On the 27th of June, during his return leg, von Bülow brought U-404 back through New England waters, sinking the Moldanger south of Block Island on the same day. Then the submarine headed east and out of the region on the 29th of June, also well south of Cape Sable. In the interim between leaving and returning to the region U-404 sank 6 ships of some 25,000 tons: the Alcoa Shipper on 30 May closer to Bermuda, West Notus on 1 June, Anna two days later, Ljubica Matkovic on 24 June, and the Nordal and Manuela on the 25th near Cape Hatteras.
The Moldanger was a 6,827-ton Norwegian motor ship bound from Buenos Aires to New York with 8,700 tons of general cargo. Out of 44 men on board, 13 were killed in the attack and the balance of 30 were rescued by three ships: HMCS Buctouche (K-179) retrieved 15 of them. Six men on a small gig were rescued by USS PC-495 and taken to Cape May, New Jersey. Nine survivors on two rafts drifted aimlessly for 48 long days before the Norwegian ship Washington Express came upon them on August 14thon the way to the Azores with the currents. They had survived on fish and turtles (Uboat.net). One of the injured in the lifeboats died en route to shore and was buried at sea.
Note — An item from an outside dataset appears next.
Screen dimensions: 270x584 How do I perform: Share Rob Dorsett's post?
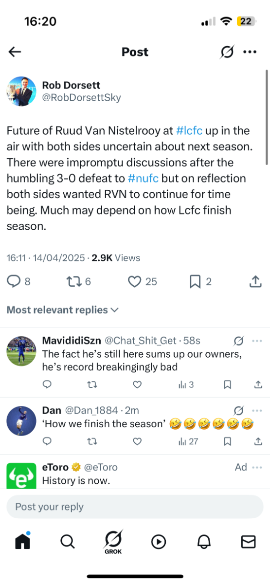point(256,281)
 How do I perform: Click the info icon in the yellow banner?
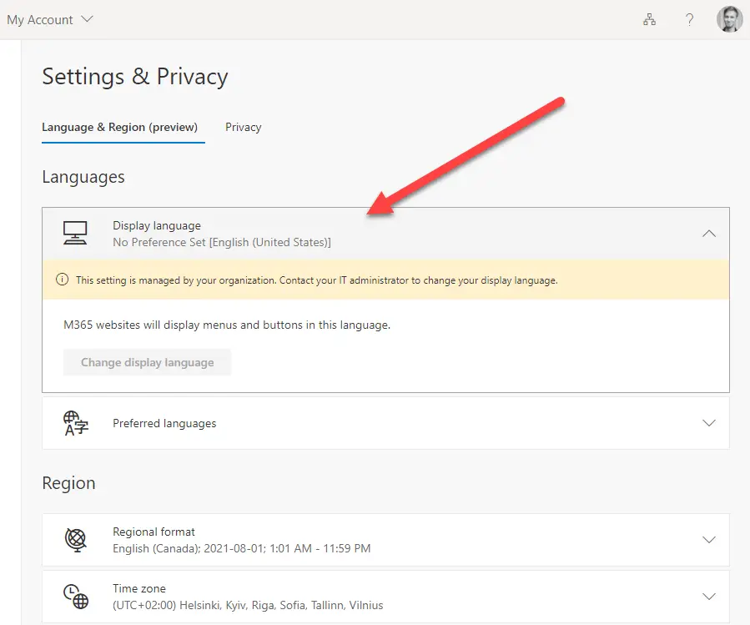tap(62, 280)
This patrol began in Brest France on the 6th of May and ended in St. Nazaire on 14 July 1942. U-404 was part of a group of seven U-boats called Padfinder which patrolled 400 miles southeast of New York, trying to determine trading patterns to and from that port and the Americas. The West Notus was sunk by scuttling charges set by a German boarding party. Shortly after the attack on the Moldanger U-404 was attacked by an Allied aircraft and damaged, necessitating a return to base in France (Wynn, Vol. 1, p.266).
Otto von Bülow was born in Wilhelmshaven on the 16th of October 1911 and lived until 2006 at the age of 94. In April 1943 he was awarded the Knights Cross with Oak Leaves and a year later the War Merit Cross 2nd Class with Swords. A member of the Crew of 1930 he served aboard the Deutschland and the Schleswig-Holstein as well as in naval anti-aircraft detachments. He joined U-boats in 1940, commanding the training boat U-3.
In August 1941 von Bülow commissioned U-404 on which he was to stake his reputation until he handed over command to his erstwhile 1st Watch Officer Oberleutnant zur See Adolf Schönberg, who was born in Babylon, New York in 1918. The boat was then lost on its first patrol under the new commander, on the 28th of July, 1943.
Overall von Bülow sank or damaged 17 Allied merchant and naval ships of roughly 89,000 tons. After some months in British captivity following command of the Electro-U-boat U-2545 von Bülow joined the new German navy in 1956 and retired from it in 1970.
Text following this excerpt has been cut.